Democracy in Pakistan is an illusion and role of institutes is merely for the sake of the name, just like that of President Mamnoon Hussain; PMLN government is going every mile to prove its dictatorial style of government, now it has launched a crackdown on regulatory authorities to bring them under the direct control of ministries.
The ruling party is continuing with the tradition of altering the structure of institutes just to favor its long rule and suppress any possible resistance. The recent decision of the government to bring the five important autonomous bodies under the government’s control just makes their status useless.
The five independent regulatory authorities that have been transferred to the ministries include;
- NEPRA (National Electric Power Regulatory Authority)
- PTA (Pakistan Telecommunication Authority)
- FAB (Frequency Allocation Board)
- OGRA (Oil & Gas Regulatory Authority)
- PPRA (Public Procurement Regulatory Authority
All these authorities are important as they directly impact the Pakistan’s economy. It is necessary for all these authorities to assume a neutral position, to ensure that concerns of all the stakeholders are satisfied,
Now, the final power to decide the prices of Oil and Gas rests within the Water and Power Division. The Ministry of Information Technology would be in a better position to steer the IT and telecom sector in Pakistan overruling the concerns of relevant stakeholders. As the power, energy, telecom and business sector or becoming more under the control of federal ministers, the chances of provinces to become marginalized have become increased.
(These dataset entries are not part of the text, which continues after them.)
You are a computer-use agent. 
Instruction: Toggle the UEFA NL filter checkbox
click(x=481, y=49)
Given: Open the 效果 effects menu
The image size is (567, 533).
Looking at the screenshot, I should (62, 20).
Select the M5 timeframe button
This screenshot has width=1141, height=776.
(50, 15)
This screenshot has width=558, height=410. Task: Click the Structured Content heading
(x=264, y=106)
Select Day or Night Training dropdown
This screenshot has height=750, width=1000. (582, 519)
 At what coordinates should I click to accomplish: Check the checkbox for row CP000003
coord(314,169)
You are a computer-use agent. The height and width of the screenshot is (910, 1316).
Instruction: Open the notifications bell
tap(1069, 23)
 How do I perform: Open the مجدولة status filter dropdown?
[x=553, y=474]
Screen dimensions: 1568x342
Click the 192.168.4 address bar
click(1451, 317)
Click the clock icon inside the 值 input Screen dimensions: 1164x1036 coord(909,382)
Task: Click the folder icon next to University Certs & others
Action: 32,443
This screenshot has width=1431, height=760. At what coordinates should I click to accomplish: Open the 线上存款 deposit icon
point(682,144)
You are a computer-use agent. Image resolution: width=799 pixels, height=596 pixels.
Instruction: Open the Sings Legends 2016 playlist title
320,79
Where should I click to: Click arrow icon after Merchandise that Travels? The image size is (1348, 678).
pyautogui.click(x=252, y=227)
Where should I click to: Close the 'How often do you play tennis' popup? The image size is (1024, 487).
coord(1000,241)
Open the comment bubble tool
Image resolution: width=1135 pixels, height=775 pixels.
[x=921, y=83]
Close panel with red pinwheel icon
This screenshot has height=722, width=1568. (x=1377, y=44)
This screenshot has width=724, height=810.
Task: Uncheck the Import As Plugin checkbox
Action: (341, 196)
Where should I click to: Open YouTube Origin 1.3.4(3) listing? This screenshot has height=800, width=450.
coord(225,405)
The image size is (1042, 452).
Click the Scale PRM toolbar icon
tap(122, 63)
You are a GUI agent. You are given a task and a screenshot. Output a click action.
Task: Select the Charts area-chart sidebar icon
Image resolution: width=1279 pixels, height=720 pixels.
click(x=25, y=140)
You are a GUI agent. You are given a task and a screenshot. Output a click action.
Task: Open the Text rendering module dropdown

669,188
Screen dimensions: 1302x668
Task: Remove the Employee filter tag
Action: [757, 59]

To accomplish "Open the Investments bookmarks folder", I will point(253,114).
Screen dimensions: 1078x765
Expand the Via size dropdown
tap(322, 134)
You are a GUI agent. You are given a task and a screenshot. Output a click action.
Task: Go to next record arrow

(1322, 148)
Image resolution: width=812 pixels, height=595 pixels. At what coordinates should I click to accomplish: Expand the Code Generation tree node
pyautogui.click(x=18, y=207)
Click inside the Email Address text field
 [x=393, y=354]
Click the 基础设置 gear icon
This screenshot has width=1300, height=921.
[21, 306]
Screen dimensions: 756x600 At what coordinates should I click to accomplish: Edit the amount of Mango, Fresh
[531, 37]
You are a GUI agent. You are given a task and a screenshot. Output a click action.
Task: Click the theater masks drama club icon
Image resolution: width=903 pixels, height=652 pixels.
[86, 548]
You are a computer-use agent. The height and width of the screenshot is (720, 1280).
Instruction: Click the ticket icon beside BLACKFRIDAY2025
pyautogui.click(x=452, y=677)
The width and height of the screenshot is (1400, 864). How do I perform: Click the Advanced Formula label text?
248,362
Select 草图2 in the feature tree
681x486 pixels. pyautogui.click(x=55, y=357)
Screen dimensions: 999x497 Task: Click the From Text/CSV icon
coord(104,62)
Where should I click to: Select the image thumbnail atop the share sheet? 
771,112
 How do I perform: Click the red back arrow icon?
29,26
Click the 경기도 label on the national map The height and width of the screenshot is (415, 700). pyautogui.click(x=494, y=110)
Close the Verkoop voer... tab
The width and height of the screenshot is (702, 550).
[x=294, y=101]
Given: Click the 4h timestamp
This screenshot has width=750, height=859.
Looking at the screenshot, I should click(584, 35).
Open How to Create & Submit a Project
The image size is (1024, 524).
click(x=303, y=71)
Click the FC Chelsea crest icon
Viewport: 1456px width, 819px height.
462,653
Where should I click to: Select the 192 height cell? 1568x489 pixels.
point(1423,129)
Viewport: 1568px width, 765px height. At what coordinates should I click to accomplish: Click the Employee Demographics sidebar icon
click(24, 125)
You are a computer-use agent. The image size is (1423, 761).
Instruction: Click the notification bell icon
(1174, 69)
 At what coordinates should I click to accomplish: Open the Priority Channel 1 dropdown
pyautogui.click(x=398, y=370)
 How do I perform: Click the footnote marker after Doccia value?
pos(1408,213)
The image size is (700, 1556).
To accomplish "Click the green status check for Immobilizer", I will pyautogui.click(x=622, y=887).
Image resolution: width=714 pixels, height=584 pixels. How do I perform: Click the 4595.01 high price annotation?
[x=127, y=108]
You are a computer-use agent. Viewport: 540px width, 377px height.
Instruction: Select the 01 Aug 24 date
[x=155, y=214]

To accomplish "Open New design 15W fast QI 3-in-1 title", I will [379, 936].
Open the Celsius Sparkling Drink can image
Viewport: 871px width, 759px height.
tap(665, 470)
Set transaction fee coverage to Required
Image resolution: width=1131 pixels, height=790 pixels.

OGRA,Nepra,PTA,FAB n PPRA placed under ministries..
This decision is in contravention with d sprit of 18th amndmnt.. pic.twitter.com/xUrrlnTHbk
— Sassui Palijo (@SassuiPalijo) December 20, 2016
Giving the direct control to the federal ministries is also a way to crush the spirit of the 18th amendment that promises to give greater provincial autonomy. After this transfer of higher power to individual departments of the government, the necessarily related decisions would also bypass the CCI (Council of Common Interest); a council reconstituted in 2010 under the 18th amendment; that comprises the prime minister and all the provincial chief ministers along with the few cabinet members.
There is already much rivalry among the provinces over the allocation of resources. Such decision by the government may fuel trigger this tug of war, as injustices are likely to occur with smaller states over the matter of economy and distribution of revenue.
PMLN which already has the reputation of making changes in machinery to favor itself has now given greater control to the federal ministers allowing them to make decisions that might lack a consensus from other provinces.